I laughed at Tony and from sheer happiness at thinking that my father
was going with us in the fine company of the Colonel and Miss
Priscilla. I wonder what we would do, if we had to have somebody go to
places with us who thought they had to chaperon us? Miss Prissy is
just one of us and would go if we had to ask somebody like Belle's
mother, for instance, who is always talking about chaperons, to go
also.

As I have remarked before, Byrdsville is a very different place from
most of the world, and I thank God that he led me to it and "made me
to lie down in its green pastures, beside its still waters." I found
that in the Bible the other night, and it fitted me and Byrdsville.
Good-night, Louise!

Of course when I grow up I shall have many things happen to me, like
graduating from Byrdsville Academy, marrying, and being president of
clubs, and going to balls and theaters in the city, if I have to; but
there will never be a night like this one of my sixteenth birthday,
April twenty-second.

Miss Priscilla Talbot was the first slice out of the happiness
birthday cake when we met down at her house to get into the wagon. I
can never have things here at my home like that, because of the
precious sick thing upstairs that cannot be disturbed, but who is the
core of my heart, anyway, even if she doesn't know it.

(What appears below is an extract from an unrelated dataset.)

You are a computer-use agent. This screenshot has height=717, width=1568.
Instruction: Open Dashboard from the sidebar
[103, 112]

But of all astonishing things, this is what Miss Priscilla did as we
were all lined up for Father and the Colonel to help us into the wagon
on the great mound of hay, to the front of which four horses were
hitched.

"And now to start off the birthday we must each give Phyllis a kiss,
as we would do if we were blowing out the candies on the cake that is
packed in the basket; and each one whisper a wish to her, as they give
her a kiss. I will be first and the Colonel next," she said and she
bent down and kissed me and whispered: "A happy sixteenth year."

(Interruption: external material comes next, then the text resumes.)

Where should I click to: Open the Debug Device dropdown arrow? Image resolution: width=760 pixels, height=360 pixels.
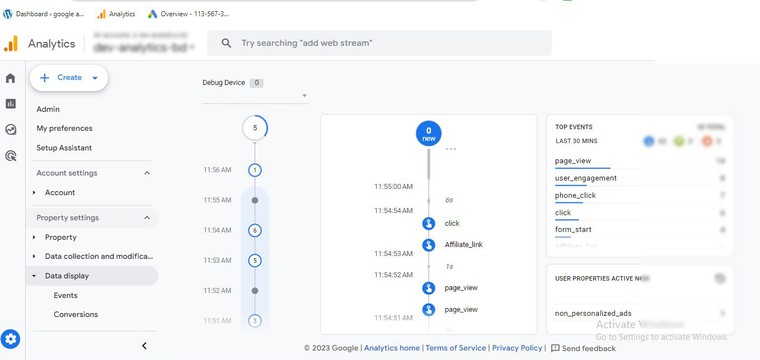point(304,95)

I never had been kissed - even Father never did it to me, because I
have been more like a son than a daughter, and he hasn't thought of
it. To get a whole wagonload of them at one time, and unaccustomed to
them, was enough to paralyze any girl, and I stood dumb and took
it - them, I mean. The blow-out-the-candle-with-a-kiss-wish is one of
the first family birthday customs in Byrdsville, and I felt that it
was right to subscribe to it. I didn't mind when I saw the boys were
going to refuse firmly to do it and just shake hands instead.

"Bully for you, Bubble, and a pound or two to cover your elbows," Tony
exploded while he nearly pumped my arm out of the socket. Everybody
laughed, because I _am_ getting thin with so much growing.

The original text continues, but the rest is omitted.